Men-MSCs is an extremely interesting category of SC therapy. They constitute a stem cell population that gathers both endometrial stromal fibroblasts and perivascular eMSCs, anticipating a similar identity to eMSCs obtained from endometrial biopsies (38, 95, 96). Preclinical studies investigating human Men-MSCs transplantation in rodent models of POI shed light into novel mechanisms of ovarian function restoration, such as renewal of OSC pool (93), amelioration of fibrosis via downregulation of TGF-β1/SMAD 2,4 pathway (97) and secretion of fibroblast growth factor 2 (FGF-2) (98), upregulation of extracellular matrix (ECM)-dependent focal adhesion kinase (FAK)/Akt signaling pathway (99), and most importantly, their potential to differentiate into granulosa cells (100, 101) which is unique among MSCs.
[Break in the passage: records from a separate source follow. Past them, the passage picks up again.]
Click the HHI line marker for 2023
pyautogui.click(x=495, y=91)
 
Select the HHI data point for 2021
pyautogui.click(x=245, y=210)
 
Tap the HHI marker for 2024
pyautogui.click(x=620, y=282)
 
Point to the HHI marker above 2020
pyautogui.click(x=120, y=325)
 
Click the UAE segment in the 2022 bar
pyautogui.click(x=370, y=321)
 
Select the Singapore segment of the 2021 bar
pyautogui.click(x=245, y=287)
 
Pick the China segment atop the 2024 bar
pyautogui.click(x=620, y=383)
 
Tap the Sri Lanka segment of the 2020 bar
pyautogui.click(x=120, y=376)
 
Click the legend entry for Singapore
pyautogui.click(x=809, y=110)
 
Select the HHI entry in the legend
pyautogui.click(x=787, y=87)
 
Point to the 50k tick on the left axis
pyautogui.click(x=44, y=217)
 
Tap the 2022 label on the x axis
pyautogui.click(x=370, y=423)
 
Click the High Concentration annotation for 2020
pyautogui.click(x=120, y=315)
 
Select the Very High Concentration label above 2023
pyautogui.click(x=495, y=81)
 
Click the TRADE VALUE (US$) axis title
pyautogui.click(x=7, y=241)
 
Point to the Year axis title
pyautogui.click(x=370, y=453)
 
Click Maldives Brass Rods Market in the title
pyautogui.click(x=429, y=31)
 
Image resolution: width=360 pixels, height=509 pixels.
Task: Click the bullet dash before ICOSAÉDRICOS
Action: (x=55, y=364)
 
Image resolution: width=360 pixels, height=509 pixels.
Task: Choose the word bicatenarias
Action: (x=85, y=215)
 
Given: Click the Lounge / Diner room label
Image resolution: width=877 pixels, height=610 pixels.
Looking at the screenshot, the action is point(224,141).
In conjunction with decreasing granulosa cell apoptosis, the latter underpins the restoration of normal follicle development (99) and hormonal function, which is observed not only in preclinical studies (97, 99, 100, 102), but also in the only, up-to-now, conducted clinical study in POI (94). Despite the improved ovarian markers (AMH, inhibin α/β, FSH receptor) (100, 102) and increased number of neonate births in rodents (93, 97), the respective human study neither shows increase in AMH nor reports clinical or biochemical pregnancies. However, it should be noted that autologous Men-MSCs transplantation has successfully increased pregnancy rates and LBR in patients with POR, with a significant percentage of them achieving natural conception (103). Considering the above findings together with the non-invasive process of harvesting Men-MSCs, this approach definitely deserves further evaluation in clinical studies.
Regarding potential risks of SC therapy, there are indeed few studies assessing safety. The primary concern is tumorigenicity, which is higher when hPSC are used (75). However, all the conducted clinical studies in POI have employed MSCs and no such events have been reported. However, all these studies, including one having safety as primary outcome (37) are not controlled and their follow-up is short (maximum 1 year) (33–37). On the other hand, regarding transplantation of adult MSCs, their differentiation and proliferative capacity significantly decrease with aging, limiting their efficacy (62) and survival, which might be as short as 4 weeks (104). Moreover, allogeneic transplantation carries the risk of immune rejection (62) as well as ethical issues, like the transfer of foreign DNA into the foetus; regarding the latter, both one study examining the transplantation of human BMSCs in POI mouse model and the only study using allogeneic UC-MSCs in women with POI is reassuring, showing no human DNA transfer into mouse foetuses (104), as well as that the human foetus is genetically related to the mother and not the donor (35). Finally, autologous SC transplantation carries less risk of immunogenicity and has no ethical concerns; however, it requires two levels of invasiveness (except for Men-MSCs). Considering all the above and given the high cost of the procedure, the clinical application of SC-therapy requires further validation through properly designed controlled, long-term, clinical trials.
6. Micro-RNAs
Micro-RNAs are short, 18–24 nucleotides long, non-coding RNAs, which regulate cell proliferation, differentiation and apoptosis (14). Their pathogenetic role in POI has been increasingly recognized over the last years, being involved in steroidogenesis, granulosa cell proliferation/apoptosis, autophagy and follicular development by regulating specific pathways, such as the PI3K/Akt/mTOR, TGFβ, mitogen-activated protein kinase (MAPK) and Hippo pathways (105). Many of these molecules have shown to be either upregulated or downregulated in models of POI and have been proposed as biomarkers (106). In particular, miR-122-5p, miR23α, miR146α and miR27α have been shown to induce granulosa cell apoptosis via B-cell lymphoma 9 (BCL-9), X-linked inhibitor of apoptosis protein (XIAP), caspase cascade pathway and SMAD5 respectively (106–108); moreover, miR-127-5p attenuates repair capability of granulosa cells via HMGB2 gene (109).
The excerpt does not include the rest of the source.